#### Dataset records ####
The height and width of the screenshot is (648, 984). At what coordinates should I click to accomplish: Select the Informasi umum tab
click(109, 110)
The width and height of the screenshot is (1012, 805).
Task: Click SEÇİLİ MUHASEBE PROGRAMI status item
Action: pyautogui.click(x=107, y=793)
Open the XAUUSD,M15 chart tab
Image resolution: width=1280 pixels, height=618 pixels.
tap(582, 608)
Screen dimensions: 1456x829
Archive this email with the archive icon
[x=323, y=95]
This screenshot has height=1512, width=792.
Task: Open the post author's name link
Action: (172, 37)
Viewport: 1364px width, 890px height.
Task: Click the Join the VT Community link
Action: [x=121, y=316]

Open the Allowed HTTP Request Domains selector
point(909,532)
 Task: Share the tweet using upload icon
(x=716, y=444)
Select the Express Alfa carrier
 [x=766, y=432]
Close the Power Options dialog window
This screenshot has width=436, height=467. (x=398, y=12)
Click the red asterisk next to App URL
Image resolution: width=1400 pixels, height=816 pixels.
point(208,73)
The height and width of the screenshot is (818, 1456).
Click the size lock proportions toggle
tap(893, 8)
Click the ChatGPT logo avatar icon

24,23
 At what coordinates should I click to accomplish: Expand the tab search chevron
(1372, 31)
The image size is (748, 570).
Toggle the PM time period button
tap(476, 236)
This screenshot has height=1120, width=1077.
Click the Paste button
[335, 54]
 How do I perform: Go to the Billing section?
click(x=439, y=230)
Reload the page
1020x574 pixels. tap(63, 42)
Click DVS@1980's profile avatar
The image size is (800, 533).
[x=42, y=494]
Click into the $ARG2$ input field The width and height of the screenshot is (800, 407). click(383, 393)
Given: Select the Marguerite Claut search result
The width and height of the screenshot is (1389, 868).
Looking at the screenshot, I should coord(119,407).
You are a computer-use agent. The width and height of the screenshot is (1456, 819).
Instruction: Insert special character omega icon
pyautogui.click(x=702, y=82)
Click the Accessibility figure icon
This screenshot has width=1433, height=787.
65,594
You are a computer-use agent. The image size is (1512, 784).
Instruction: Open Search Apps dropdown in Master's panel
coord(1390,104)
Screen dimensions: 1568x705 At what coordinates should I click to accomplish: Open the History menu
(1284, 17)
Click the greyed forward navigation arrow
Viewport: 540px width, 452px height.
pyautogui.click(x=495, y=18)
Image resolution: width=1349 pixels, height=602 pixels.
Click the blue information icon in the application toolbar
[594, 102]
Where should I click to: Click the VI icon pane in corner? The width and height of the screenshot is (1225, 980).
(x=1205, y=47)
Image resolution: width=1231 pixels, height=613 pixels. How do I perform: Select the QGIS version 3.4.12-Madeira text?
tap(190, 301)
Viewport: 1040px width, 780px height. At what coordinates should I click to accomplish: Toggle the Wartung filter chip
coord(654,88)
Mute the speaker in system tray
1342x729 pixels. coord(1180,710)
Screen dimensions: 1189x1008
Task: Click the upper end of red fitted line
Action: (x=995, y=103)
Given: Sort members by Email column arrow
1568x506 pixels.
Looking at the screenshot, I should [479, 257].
####
Exercise: Format the records, starting with the line with "You are a computer-use agent. The image" and going on through the line with "pyautogui.click(x=495, y=18)", as a two-column CSV with the columns input and output. Give one row per record, with its text under input and its answer under output, each in a single quoted field with line breaks turned into spaces.

Solution to this problem:
input,output
"You are a computer-use agent. The image size is (1512, 784). Instruction: Open Search Apps dropdown in Master's panel","coord(1390,104)"
"Screen dimensions: 1568x705 At what coordinates should I click to accomplish: Open the History menu","(1284, 17)"
"Click the greyed forward navigation arrow Viewport: 540px width, 452px height.","pyautogui.click(x=495, y=18)"